Имена Поддубного и Уланова, нет–нет да и встречавшиеся в спортивной газете, ещё сильнее уязвляли его тщеславие. Снова возникло недоумение: «Как же так? Неужели даже старики не знают меня? Чем я хуже Поддубного или Никиты?»
Он дремал на своей громадной деревянной кровати с вензелями в изголовье, когда к нему явился первый человек, который знал все его чемпионские титулы.
— Не припоминаете? — заговорил он, распахнув дверь, после того как Татауров гаркнул раздражённо: «Не заперто, входите!»
Был незнакомец явно немолод, длинён, почти с Татаурова, худ, нос горбылём, под глазами чёрные тени — видимо, болят почки.

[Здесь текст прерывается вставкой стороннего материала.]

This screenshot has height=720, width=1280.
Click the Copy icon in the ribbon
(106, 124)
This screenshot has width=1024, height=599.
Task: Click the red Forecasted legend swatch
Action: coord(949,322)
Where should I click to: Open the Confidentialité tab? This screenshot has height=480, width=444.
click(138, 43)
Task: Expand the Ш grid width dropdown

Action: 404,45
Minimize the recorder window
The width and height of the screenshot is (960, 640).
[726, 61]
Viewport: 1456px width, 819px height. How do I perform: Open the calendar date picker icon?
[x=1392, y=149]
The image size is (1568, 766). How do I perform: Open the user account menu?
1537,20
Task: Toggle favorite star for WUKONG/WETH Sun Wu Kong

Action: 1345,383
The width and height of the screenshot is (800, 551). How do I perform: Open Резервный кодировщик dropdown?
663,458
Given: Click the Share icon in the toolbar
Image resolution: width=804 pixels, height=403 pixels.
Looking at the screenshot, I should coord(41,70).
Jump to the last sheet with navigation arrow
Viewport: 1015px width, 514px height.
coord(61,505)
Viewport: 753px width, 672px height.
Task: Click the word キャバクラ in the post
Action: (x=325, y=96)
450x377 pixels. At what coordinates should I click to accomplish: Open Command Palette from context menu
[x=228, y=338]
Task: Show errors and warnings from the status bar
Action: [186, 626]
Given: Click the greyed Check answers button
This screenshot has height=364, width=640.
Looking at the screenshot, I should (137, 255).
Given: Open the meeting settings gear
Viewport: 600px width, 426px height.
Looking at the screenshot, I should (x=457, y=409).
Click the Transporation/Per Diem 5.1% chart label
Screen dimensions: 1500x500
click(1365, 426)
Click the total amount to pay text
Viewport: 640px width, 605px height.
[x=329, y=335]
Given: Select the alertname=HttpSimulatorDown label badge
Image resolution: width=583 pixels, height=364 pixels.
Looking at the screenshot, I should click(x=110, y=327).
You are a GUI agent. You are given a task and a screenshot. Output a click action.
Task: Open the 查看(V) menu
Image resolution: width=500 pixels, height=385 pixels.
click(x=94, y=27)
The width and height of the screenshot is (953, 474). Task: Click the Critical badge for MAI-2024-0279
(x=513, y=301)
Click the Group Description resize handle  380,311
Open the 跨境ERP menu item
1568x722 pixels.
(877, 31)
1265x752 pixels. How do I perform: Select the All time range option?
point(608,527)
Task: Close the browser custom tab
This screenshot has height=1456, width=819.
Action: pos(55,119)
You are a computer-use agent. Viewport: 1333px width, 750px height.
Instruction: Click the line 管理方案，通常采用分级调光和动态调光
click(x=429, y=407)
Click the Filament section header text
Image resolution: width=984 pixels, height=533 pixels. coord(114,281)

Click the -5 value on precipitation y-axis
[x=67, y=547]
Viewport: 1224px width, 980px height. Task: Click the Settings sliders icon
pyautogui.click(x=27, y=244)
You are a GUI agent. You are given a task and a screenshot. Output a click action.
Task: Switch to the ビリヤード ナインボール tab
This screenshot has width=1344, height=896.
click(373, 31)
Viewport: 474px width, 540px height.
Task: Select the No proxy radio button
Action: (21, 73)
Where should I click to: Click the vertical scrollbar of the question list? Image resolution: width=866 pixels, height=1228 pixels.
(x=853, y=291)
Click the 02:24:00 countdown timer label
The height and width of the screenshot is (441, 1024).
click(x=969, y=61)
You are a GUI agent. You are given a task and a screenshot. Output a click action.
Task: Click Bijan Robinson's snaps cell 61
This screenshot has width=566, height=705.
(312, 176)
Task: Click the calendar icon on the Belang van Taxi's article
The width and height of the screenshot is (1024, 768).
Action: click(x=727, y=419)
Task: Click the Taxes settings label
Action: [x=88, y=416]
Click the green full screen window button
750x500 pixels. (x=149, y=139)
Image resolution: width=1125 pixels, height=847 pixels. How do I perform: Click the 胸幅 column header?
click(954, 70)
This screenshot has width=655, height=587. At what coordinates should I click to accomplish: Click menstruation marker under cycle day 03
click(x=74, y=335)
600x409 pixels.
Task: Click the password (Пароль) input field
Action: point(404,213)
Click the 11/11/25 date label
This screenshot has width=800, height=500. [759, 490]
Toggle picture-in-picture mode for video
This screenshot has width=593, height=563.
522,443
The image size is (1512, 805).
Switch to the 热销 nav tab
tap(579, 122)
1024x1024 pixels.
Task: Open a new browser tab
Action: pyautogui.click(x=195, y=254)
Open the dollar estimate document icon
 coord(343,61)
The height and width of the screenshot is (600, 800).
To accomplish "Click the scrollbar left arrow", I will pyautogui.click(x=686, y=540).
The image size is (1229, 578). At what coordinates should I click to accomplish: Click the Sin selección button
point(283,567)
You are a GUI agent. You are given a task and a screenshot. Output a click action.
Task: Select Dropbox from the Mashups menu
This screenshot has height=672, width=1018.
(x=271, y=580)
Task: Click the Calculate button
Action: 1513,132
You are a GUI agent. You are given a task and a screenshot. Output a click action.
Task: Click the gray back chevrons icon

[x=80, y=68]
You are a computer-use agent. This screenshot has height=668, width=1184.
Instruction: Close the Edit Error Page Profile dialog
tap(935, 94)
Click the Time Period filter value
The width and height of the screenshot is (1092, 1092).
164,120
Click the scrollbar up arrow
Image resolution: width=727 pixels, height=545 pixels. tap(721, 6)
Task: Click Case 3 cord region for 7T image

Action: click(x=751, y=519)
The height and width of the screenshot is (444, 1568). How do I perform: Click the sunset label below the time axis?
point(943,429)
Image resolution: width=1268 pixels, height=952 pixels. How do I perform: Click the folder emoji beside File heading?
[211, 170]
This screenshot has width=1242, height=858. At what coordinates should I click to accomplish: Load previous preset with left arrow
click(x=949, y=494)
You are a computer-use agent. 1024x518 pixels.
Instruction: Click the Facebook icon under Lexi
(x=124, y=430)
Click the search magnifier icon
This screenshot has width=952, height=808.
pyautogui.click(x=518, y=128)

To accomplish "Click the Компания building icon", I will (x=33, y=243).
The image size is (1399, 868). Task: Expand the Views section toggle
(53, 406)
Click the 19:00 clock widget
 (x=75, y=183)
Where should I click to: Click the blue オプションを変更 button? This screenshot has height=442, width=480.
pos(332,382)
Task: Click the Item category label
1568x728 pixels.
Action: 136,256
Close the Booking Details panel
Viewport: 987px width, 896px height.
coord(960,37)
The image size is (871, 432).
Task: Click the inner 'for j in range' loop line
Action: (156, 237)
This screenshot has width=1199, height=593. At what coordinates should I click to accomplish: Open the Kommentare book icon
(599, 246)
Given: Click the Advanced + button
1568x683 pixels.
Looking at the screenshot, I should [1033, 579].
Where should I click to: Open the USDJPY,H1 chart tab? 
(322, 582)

Судя по тореадоровским бачкам и чёрной бабочке в дневное время, принадлежал к артистическому миру.
— Не–е–ет, — неуверенно протянул Татауров, поднимаясь со скрипнувшей кровати и поправляя на животе резинку выцветшего бумажного трико.
Протягивая для объятия худые руки, незнакомец напомнил:
— Киев, Харьков, да что там — почти все малороссийские цирки, где вы боролись в девятьсот десятые годы… Лазарь Ефимович Барский!